### Data provided
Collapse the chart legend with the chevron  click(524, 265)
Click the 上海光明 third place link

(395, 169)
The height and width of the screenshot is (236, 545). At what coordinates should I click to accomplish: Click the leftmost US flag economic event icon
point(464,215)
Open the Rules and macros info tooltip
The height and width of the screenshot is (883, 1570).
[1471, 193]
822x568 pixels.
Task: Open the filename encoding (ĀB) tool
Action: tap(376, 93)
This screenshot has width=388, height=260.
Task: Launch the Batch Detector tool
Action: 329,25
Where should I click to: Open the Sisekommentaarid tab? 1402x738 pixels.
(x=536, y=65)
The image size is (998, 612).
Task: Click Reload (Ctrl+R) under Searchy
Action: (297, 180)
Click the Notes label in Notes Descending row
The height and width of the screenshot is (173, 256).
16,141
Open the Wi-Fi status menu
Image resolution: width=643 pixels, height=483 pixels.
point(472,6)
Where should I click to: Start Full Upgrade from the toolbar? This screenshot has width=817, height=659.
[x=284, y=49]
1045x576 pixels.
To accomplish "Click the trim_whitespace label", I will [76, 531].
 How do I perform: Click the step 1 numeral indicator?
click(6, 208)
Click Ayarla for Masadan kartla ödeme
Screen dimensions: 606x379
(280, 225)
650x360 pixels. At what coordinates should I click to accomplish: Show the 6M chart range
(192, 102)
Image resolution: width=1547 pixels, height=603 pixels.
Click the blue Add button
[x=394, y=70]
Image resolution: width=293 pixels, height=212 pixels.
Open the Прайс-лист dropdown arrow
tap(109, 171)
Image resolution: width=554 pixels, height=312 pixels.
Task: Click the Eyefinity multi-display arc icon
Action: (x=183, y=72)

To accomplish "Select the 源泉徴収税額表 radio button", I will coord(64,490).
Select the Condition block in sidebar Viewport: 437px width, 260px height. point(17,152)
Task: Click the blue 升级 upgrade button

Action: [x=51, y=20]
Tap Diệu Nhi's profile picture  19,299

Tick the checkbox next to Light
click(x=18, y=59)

### Goal
How many lines in the items above contain the word "Open"? Reply with the number only.

### Answer to the exercise
5